◆ 課題の内容 ◆
太陽電池に関する抜粋について答えてください。
1. シリコン系太陽電池の光電変換効率はどの程度とされていますか?
2. 色素増感型太陽電池を提案したのは誰とされていますか?
3. 色素増感型太陽電池では、電解質はどこに介在させていますか?

◆ 提供された抜粋 ◆
+===+

本発明は、光エネルギーを電気エネルギーに直接変換する色素増感型太陽電池及びその製造方法に関するものである。
現在、太陽光発電では、単結晶シリコン、多結晶シリコン、アモルファスシリコン及びこれらを組み合わせたHIT(Heterojunction with Intrinsic Thin-layer)等を用いた太陽電池が実用化され、主力技術となっている。これらの太陽電池は、光電変換の効率が20%近くあり、優れている。しかし、シリコン系太陽電池は素材製造にかかるエネルギーコストが高く、環境負荷などの面でも課題が多く、価格や材料供給等における制限もある。一方、近年においては、Gratzel等により提案された色素増感型太陽電池が安価な太陽電池として注目されている(例えば、非特許文献1及び特許文献1参照)。色素増感型太陽電池は、増感色素を担持させたチタニア多孔質電極(いわゆる半導体電極)と対極である触媒電極との間に電解質を介在させた構造を有している。この種の太陽電池は、現行のシリコン系太陽電池に比べて光電変換効率が低いというデメリットを有するものの、材料や製法等の面で大幅なコストダウンが可能というメリットを有している。

+===+

[いくつかの記録]
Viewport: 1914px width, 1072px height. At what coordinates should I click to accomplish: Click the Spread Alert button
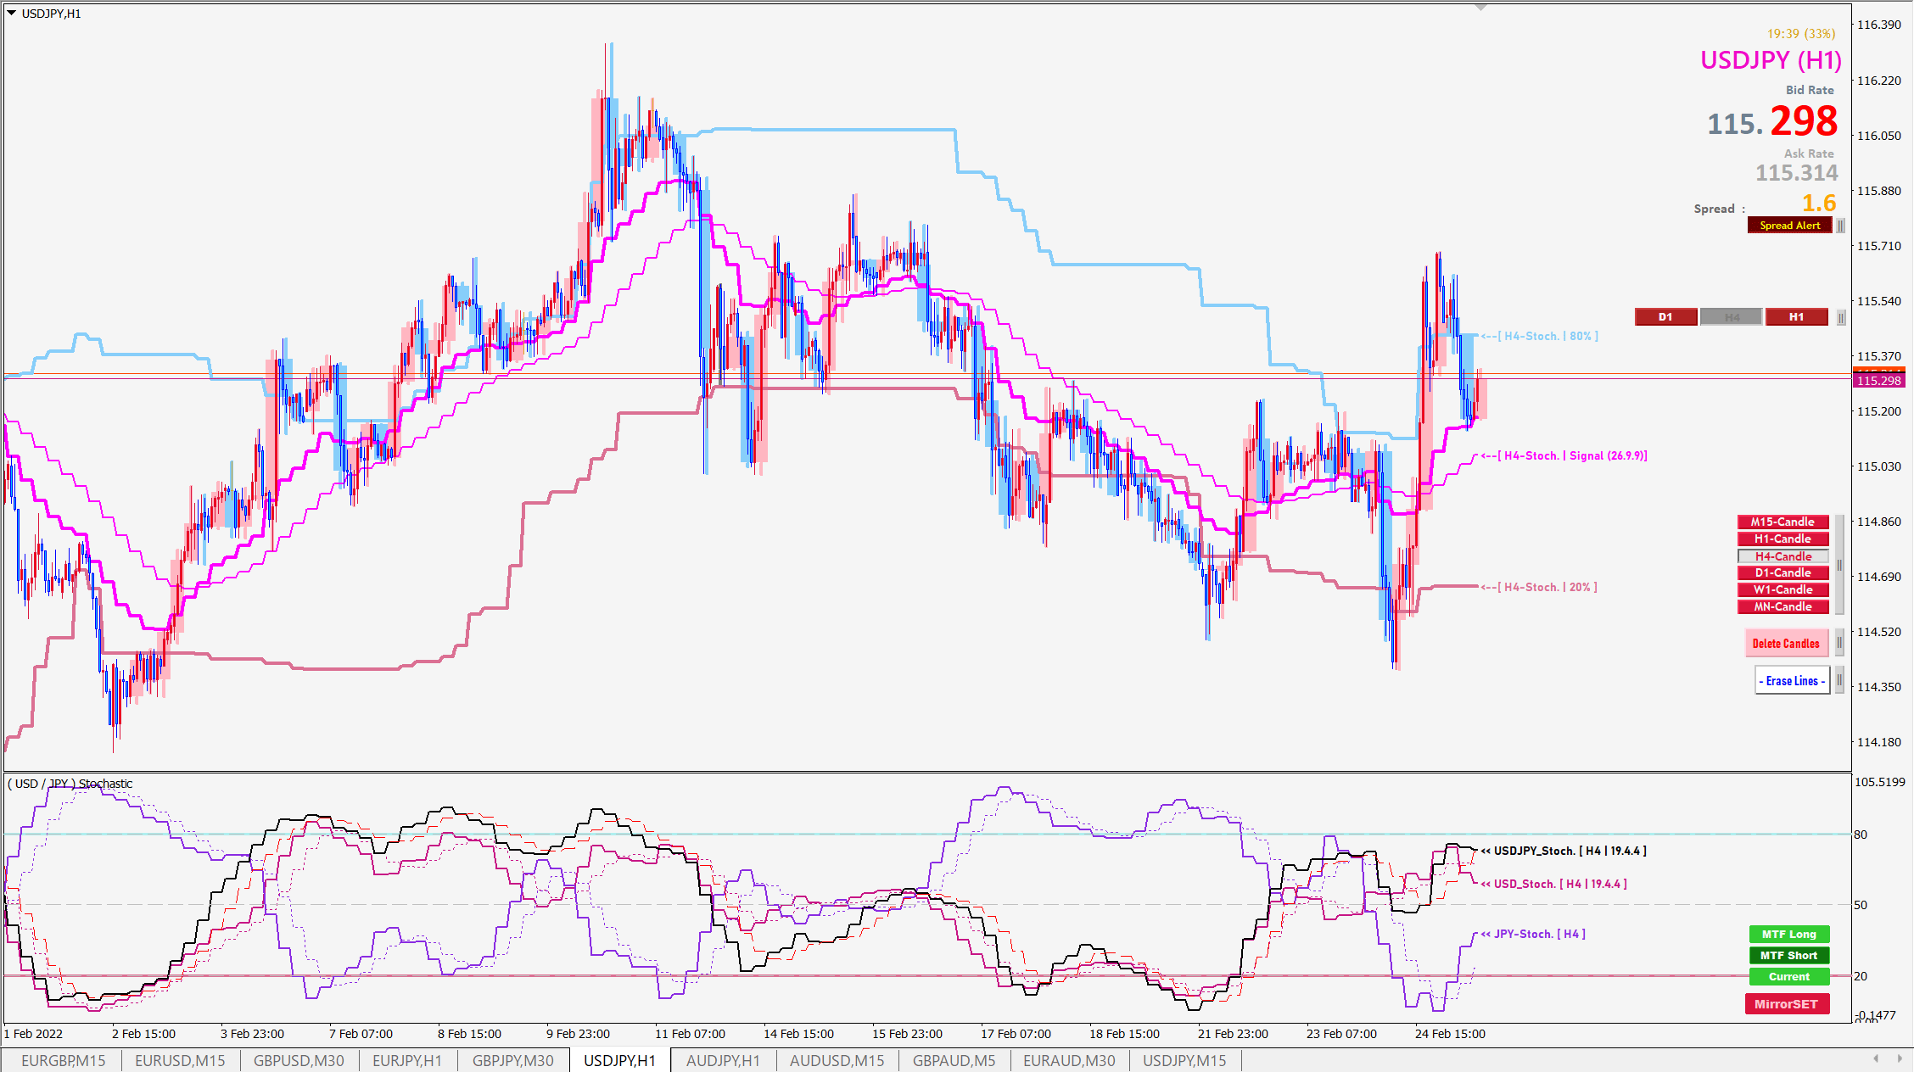[1789, 226]
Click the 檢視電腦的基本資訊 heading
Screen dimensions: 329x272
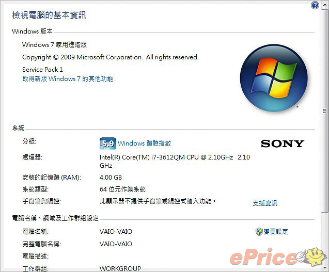pos(49,15)
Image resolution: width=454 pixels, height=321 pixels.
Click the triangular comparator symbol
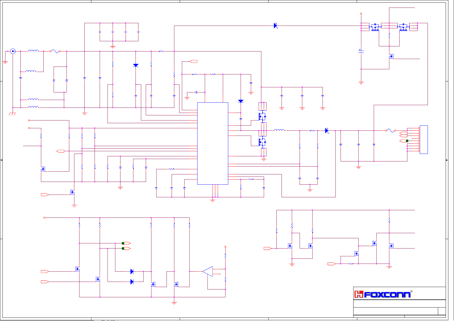pyautogui.click(x=208, y=271)
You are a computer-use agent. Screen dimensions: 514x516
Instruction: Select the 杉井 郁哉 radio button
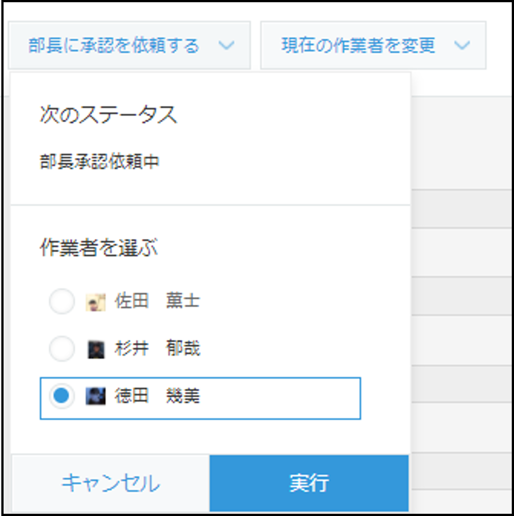pyautogui.click(x=61, y=348)
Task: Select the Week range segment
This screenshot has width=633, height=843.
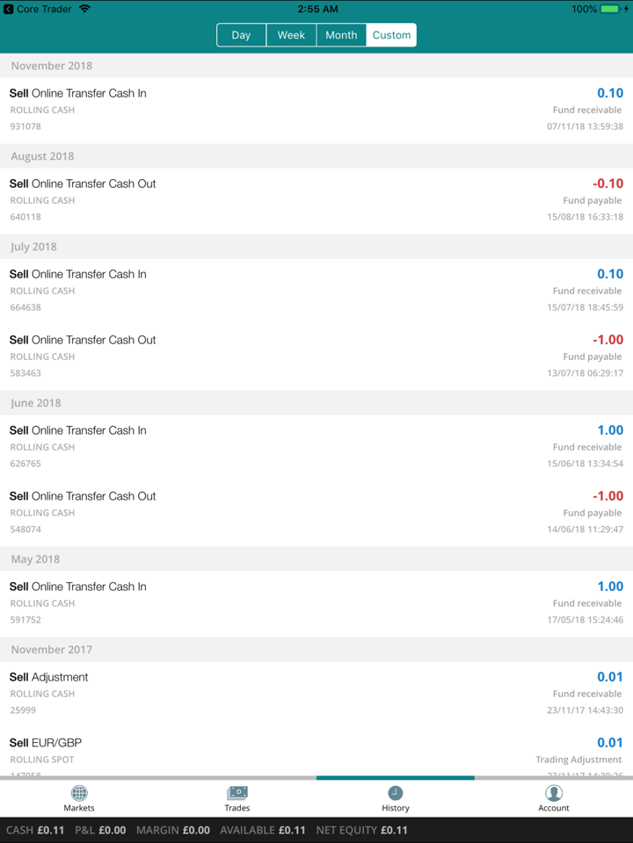Action: pos(291,35)
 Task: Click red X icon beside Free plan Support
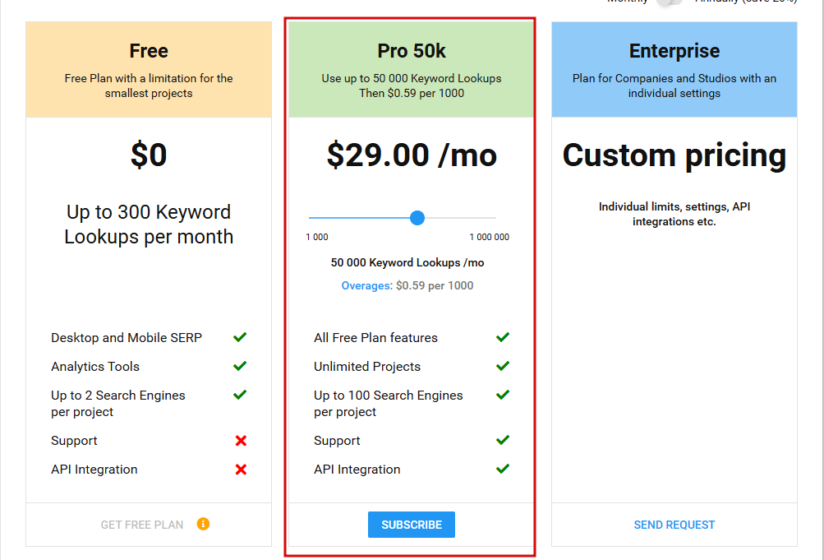point(241,441)
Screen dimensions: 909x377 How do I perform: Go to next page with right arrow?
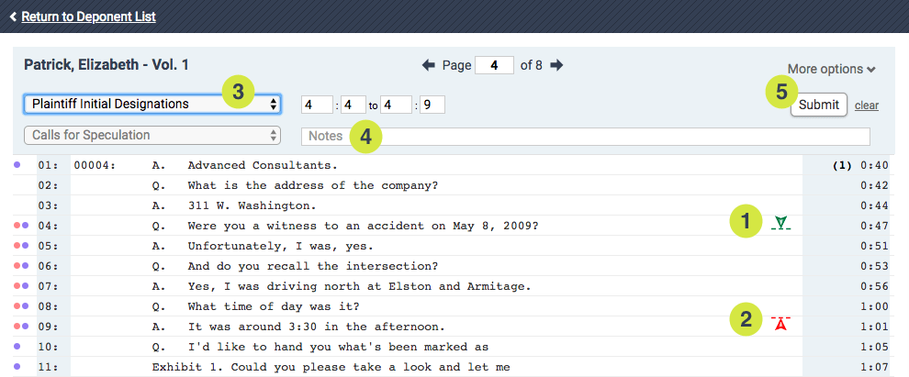coord(556,65)
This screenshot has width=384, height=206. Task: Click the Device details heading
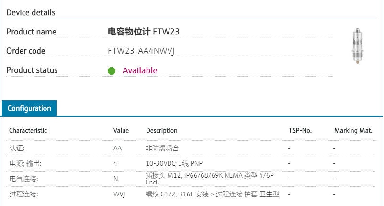click(31, 12)
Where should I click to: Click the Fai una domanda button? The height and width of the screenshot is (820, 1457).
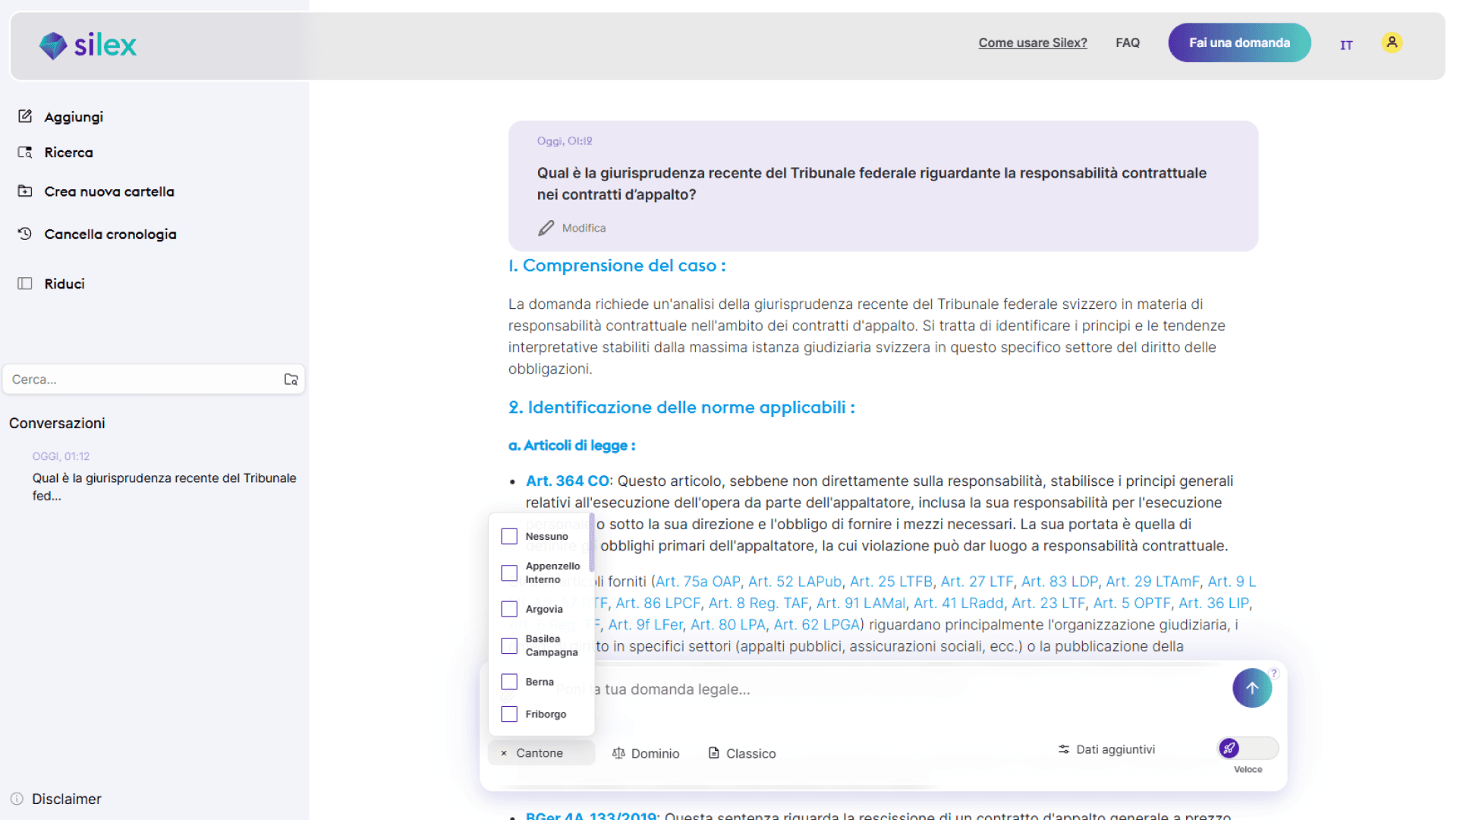click(1238, 43)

+===+

◆ 回答 ◆
1. 20%近く
2. Gratzel等
3. 増感色素を担持させたチタニア多孔質電極(半導体電極)と、対極である触媒電極との間